Take the line with "Edit the Disqualified Reasons field" and the rest of the lines after it, to the end of the entries, and restate them exactly.

Saved entries
====================

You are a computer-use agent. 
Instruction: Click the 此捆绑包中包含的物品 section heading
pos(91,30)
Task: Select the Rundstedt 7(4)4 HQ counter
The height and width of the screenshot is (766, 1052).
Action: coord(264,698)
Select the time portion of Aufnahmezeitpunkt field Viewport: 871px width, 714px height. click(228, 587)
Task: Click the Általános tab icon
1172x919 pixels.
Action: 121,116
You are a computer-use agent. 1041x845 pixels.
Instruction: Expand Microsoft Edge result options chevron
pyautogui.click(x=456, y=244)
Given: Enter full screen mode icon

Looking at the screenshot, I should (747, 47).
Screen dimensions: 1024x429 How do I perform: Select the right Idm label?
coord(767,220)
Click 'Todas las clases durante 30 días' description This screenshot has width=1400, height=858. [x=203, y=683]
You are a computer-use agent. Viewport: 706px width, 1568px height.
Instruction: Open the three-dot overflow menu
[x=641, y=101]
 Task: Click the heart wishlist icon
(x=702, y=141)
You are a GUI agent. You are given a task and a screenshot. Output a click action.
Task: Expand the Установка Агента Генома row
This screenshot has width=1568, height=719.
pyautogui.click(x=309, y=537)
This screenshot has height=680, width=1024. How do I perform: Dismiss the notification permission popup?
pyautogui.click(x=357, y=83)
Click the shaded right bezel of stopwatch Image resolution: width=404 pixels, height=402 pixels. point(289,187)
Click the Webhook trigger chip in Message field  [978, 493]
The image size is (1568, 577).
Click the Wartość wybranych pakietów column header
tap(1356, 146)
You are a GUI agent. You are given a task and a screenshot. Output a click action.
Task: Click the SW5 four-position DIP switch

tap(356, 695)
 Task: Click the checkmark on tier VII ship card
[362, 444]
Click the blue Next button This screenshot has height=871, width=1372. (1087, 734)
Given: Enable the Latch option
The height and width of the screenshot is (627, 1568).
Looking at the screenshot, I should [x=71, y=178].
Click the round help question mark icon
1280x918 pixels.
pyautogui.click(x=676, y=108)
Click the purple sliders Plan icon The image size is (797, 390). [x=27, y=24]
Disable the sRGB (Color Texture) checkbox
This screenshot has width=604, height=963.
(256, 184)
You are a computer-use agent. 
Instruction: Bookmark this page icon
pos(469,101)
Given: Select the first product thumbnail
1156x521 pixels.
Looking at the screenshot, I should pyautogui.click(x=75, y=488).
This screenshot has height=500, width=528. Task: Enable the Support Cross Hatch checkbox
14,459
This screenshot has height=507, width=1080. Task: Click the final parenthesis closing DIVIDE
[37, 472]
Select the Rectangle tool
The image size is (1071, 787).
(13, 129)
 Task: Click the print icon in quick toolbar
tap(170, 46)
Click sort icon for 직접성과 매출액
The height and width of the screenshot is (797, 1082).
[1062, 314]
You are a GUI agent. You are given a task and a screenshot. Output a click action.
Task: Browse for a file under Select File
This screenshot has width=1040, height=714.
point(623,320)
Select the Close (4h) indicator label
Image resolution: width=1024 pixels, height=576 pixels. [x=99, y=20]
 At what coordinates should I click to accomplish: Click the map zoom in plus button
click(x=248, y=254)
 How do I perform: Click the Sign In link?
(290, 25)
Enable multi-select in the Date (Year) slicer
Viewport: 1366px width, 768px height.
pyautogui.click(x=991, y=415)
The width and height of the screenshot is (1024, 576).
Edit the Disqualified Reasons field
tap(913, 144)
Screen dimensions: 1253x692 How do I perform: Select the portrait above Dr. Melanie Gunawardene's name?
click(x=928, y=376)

====================

OUTPUT BELOW |
Edit the Disqualified Reasons field
tap(913, 144)
Screen dimensions: 1253x692 How do I perform: Select the portrait above Dr. Melanie Gunawardene's name?
click(x=928, y=376)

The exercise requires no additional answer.